В то же время мне казалось естественным, что он мучительно переживает запоздалый шок от законного разрыва с Кейт – им еще три месяца оставалось ждать развода – и от окончательного отлучения от прежней жизни. Я знала, что он наверняка чувствует себя обязанным найти работу в Вашингтоне, хотя по всем признакам он этим не занимался; у меня сложилось впечатление, что у него есть небольшой независимый источник дохода или заработок, возможно, от продажи его замечательных картин, но этого, конечно, не могло хватить навсегда. Мне не хотелось расспрашивать, где он берет деньги, и я старательно разграничивала наши траты, но, как и раньше, платила за квартиру и покупала еду на двоих. Он часто приносил домой какие-то продукты, вино, полезные мелкие подарки, так что мне это было не слишком в тягость, хотя я и начинала задумываться, не попросить ли его участвовать в оплате квартиры и питания: моих средств с трудом хватало на месяц. Я могла бы обратиться за помощью к Маззи, однако она не слишком одобряла мою жизнь с не разведенным до конца художником, и меня это останавливало. («Я понимаю, что такое любовь, – сдержанно сказала она в единственную нашу встречу за время, когда Роберт был со мной. Это было еще до ее ужасной опухоли, до трахеотомии, до звукового аппарата. – Понимаю, милая, лучше, чем ты думаешь. Мне всегда хотелось, чтобы о тебе кто-нибудь немножко позаботился».) И еще Роберту, конечно, надо было выплачивать алименты на детей, а я не решалась расспрашивать его о подробностях, когда он мрачно сидел на диване.
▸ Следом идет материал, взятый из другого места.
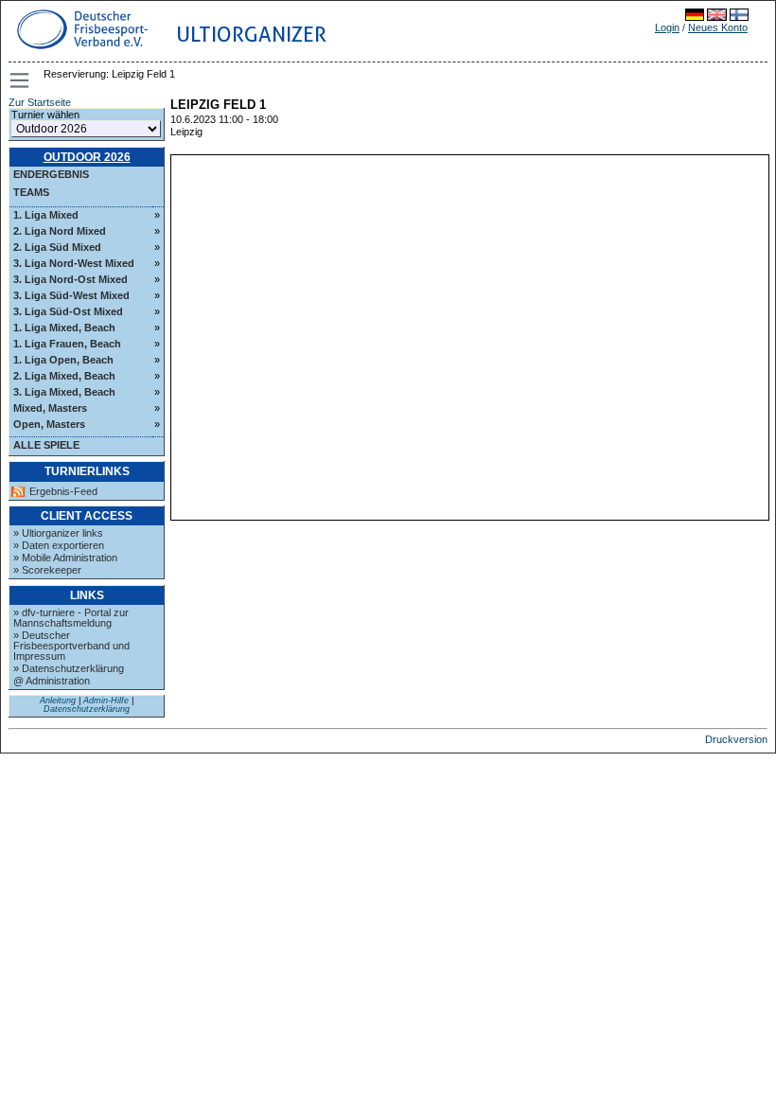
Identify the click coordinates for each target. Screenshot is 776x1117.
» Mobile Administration (65, 557)
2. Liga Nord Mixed (59, 231)
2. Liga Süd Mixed (57, 247)
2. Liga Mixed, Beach (64, 375)
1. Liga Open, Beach (63, 359)
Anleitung (58, 700)
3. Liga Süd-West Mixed (71, 295)
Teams (31, 192)
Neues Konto (718, 27)
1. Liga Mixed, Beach (64, 327)
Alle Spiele (46, 445)
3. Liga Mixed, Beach (64, 392)
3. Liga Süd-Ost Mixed (68, 311)
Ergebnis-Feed (63, 492)
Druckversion (736, 739)
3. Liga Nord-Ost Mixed (70, 279)
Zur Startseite (40, 102)
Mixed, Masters (50, 408)
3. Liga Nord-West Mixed (73, 263)
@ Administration (51, 680)
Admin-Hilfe (106, 700)
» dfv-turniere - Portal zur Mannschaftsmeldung (71, 618)
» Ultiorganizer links (58, 533)
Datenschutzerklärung (87, 709)
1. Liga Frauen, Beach (67, 343)
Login (667, 27)
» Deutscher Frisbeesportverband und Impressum (71, 645)
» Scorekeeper (47, 570)
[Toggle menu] (21, 80)
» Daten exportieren (58, 545)
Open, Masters (49, 424)
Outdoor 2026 (87, 157)
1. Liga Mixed (46, 215)
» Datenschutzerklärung (68, 668)
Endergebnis (51, 174)
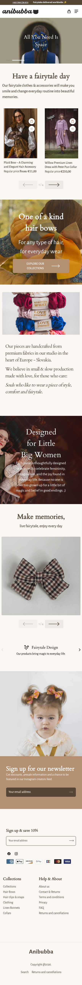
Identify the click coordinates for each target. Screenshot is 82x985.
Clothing (8, 902)
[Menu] (76, 11)
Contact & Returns (49, 891)
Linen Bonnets (11, 907)
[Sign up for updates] (71, 792)
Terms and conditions (51, 897)
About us (44, 886)
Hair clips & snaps (13, 897)
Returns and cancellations (54, 913)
В солнечные воскресные дни настроение у него иногда поднималось, и я загоралась надеждой, мгновенно забывая предыдущие дни и убеждая себя, что кризис в наших отношениях пережит. Я, видите ли, задумывалась – не то чтобы о браке, но о каких-то прочных отношениях с Робертом, о том, как мы могли бы устроить жизнь, снять квартиру со студией, объединить наши силы, возможности, планы, съездить в Италию и в Грецию, разыграв медовый месяц, и писать там, и повидать все великие статуи, картины и пейзажи, которые я так мечтала увидеть. Это была смутная мечта, но она росла незаметно для меня, как дракон под кроватью, и подточила романтику независимости прежде, чем я сообразила, что происходит. В те последние счастливые выходные мы выезжали куда-нибудь, в основном по моим настояниям, захватив съестное, чтобы сэкономить деньги. Самой счастливой оказалась поездка в Харперс-Ферри. Мы там остановились в дешевой гостинице и пешком обошли весь город.
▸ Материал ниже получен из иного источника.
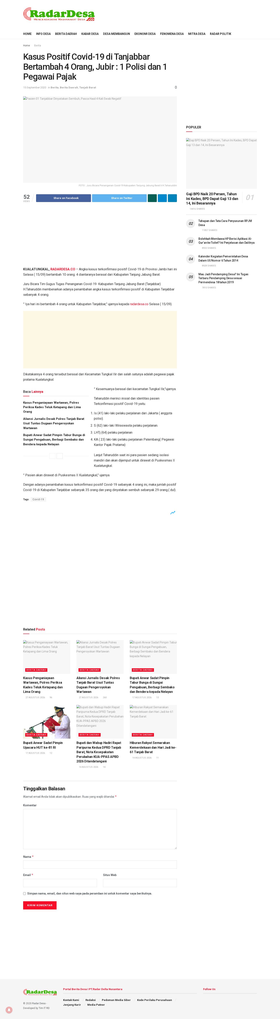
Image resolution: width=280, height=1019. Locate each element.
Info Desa (43, 33)
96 (50, 697)
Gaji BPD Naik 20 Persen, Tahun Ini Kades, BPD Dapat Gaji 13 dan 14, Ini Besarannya (212, 198)
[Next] (60, 456)
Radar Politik (220, 33)
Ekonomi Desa (145, 33)
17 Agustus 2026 (141, 697)
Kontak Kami (71, 1000)
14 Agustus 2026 (88, 767)
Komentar (30, 805)
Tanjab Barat (87, 87)
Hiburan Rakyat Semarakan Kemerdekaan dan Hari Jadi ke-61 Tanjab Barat (153, 747)
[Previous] (52, 456)
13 (157, 697)
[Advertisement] (182, 14)
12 (50, 753)
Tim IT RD (44, 1008)
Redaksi (90, 1000)
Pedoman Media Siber (116, 1000)
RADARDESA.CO (62, 269)
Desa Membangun (116, 33)
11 (157, 757)
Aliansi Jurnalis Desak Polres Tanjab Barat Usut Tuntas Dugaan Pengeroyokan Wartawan (53, 423)
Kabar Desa (90, 33)
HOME (27, 33)
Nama (28, 857)
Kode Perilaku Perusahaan (154, 1000)
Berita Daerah (66, 33)
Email (28, 875)
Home (26, 45)
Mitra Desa (196, 33)
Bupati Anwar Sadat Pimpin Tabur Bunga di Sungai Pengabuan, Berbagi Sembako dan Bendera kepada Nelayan (54, 439)
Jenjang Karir (72, 1004)
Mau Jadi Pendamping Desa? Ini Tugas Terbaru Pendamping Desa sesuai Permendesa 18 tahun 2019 (223, 278)
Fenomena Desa (172, 33)
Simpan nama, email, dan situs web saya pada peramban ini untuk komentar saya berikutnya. (89, 893)
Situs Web (109, 875)
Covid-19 (38, 499)
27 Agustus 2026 (35, 697)
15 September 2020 (34, 87)
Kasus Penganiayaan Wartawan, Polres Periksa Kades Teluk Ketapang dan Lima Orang (52, 407)
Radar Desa (39, 1003)
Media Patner (96, 1004)
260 (104, 697)
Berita (37, 45)
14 (103, 767)
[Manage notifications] (9, 1010)
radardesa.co (139, 304)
Как-то вечером в начале декабря я, вернувшись домой, не застала Роберта, и несколько дней ничего о нем не знала. Он вернулся удивительно посвежевшим и сказал, что навещал старого друга в Балтиморе, и, по-видимому, это была правда. В другой раз он на несколько дней уехал в Нью-Йорк. После той поездки он выглядел не посвежевшим, а как будто вдохновленным, и в тот вечер был слишком занят, чтобы заняться любовью, чего с ним прежде не случалось. Он стоял перед мольбертом в гостиной и делал наброски углем. Я мыла посуду и давила в себе обиду – не думает ли Роберт, что тарелки каждый день моются сами? – и старалась не подглядывать из-за низкой стойки, отделявшей мою крохотную кухню от крохотной гостиной, как он рисует лицо, которого я не видела со времен своего налета на Гринхилл, на его выставку: она была очень красивая, с курчавыми темными волосами, так похожими на его волосы, с нежным квадратным подбородком, с задумчивой улыбкой.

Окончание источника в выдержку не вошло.